● **TAREFAS PROPOSTAS**
(1) Responda, com base no texto sobre a Copa no Brasil, às perguntas abaixo:
(a) Quem escreveu que a Copa de 1970 foi o momento mais contraditório para o coração brasileiro?
(b) Em que times jogam os "canarinhos" da seleção atual?
(c) Que entidade tem, segundo o texto, "um histórico quilométrico de fraudes e corrupção"?
(2) Dê continuidade ao texto sobre a Copa no Brasil a partir da última frase apresentada.

● **TRECHO DO DOCUMENTO**
Certa vez, Luiz Fernando Veríssimo escreveu que o momento mais
contraditório para o coração brasileiro, amante do futebol, foi a Copa
de 1970.
Torcer para a Seleção era de alguma forma, ser
conivente com todo aquele movimento ufanista, do "Brasil, ame-o ou
deixe-o" e os noventa milhões em ação, assim como com as torturas que
aconteciam nos porões da ditadura.
Por outro lado, como não
torcer para uma selação que tinha Pelé, Rivelino, PC Cajú, Carlos
Alberto, Tostão, Clodoaldo, Jaizinho, Gérson entre outros?
Estamos mais uma vez vivendo um momento de contradição. Nunca foi tão
fácil e tão difícil torcer pela seleção e pela copa no Brasil.
Não porque nossa seleção é tão boa quanto a de 70 (muito pelo contrário
- nossos canarinhos são milionários que jogam em times europeus, alguns
há tanto tempo que ninguém nem lembra de já ter gritado o nome deles
nos times daqui, uma seleção sem carisma, cheia de volantes, com uma
estrela - cadente de tanto que é cai cai - com um treinador retranqueiro
e ultrapassado), mas porque a Copa é nossa.
Se por um lado é
muito legal ver a cidade toda enfeitada com as cores da Copa (mesmo a
das confederações), com muitos estrangeiros, novos estádios, mascotes
nos produtos, shows espalhados pela cidade, um clima bastante
empolgante; por outro, ver uma Lei Geral da Copa ferir nossa autonomia
em nome de uma entidade com um histórico quilométrico de fraudes e
corrupção como a FIFA, gastos exorbitantes para reformar estádios (sendo
que muitos são verdadeiros elefantes brancos), recursos públicos para
garantir o lucro de empresas privadas é muito triste.

● **SEÇÃO DE DADOS**
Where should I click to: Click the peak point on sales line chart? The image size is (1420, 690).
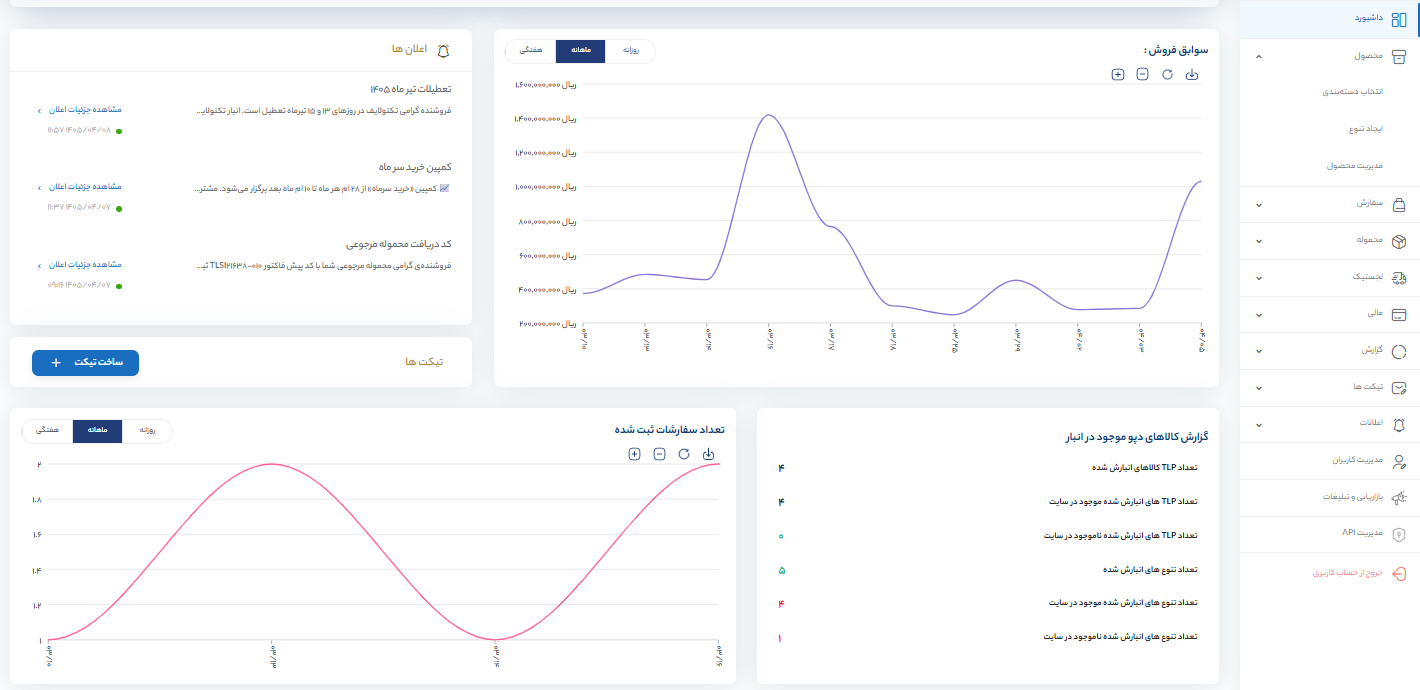pos(769,115)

● **RESPOSTAS EM ORDEM**
(1)
(a) Luiz Fernando Veríssimo.
(b) Em times europeus.
(c) A FIFA.

(2)
É triste
saber que nossos doces, quitutes, produtos artesanais não poderão ser
vendidos porque não são produtos oficiais licenciados pela FIFA. Aquilo
que consideramos mais sagrado e tradicional do nosso futebol ser varrido
de lado devido às regras de comportamento, e principalmente nosso povo
ser expulso dos estádios por conta dos valores absurdos para nossa
realidade terceiromundista.
Nos prometeram que as copas (e as
olimpíadas) trariam reformas na infraestrutura que seriam herdadas pela
nossa população. Quase todas as obras estão atrasadas e já se veicula
que não ficarão prontas para os eventos - quem sabe se um dia ficarão
prontas?
Mas a copa do mundo é nossa. Quem sabe quando ela
voltará a ser aqui. É nossa chance de nos livrarmos da pecha histórica
infamante do 'maracanazo', de voltarmos a gostar de Futebol, de amar
nossa seleção, torcer por ela. Nós, nossa torcida, nosso povo,
inventarmos novas canções (porque a chata "Sou brasileiro com muito
orgulho e com muito amor" já deu o que tinha que dar) e reinventarmos
nosso jeito de torcer.
Que essa Copa nos traga muitas felicidades.
Nosso povo precisa, nosso povo merece.
Mas mais do que isso, que essa Copa nos faça refletir sobre quem somos,
quais as nossas prioridades, e principalmente, qual país queremos ser.
Muita força para o povo brasileiro em sua luta histórica pela emancipação!
Muito sucesso para nossa esquete canarinha!
Como Gonzaguinha nos ensinou, viva o povo brasileiro, trabalhador, que
não foge da luta, não corre da raia e que constrói a manhã desejada! E
nós estamos pelaí!
Daniel Braga
Historiador, professor, brasileiro.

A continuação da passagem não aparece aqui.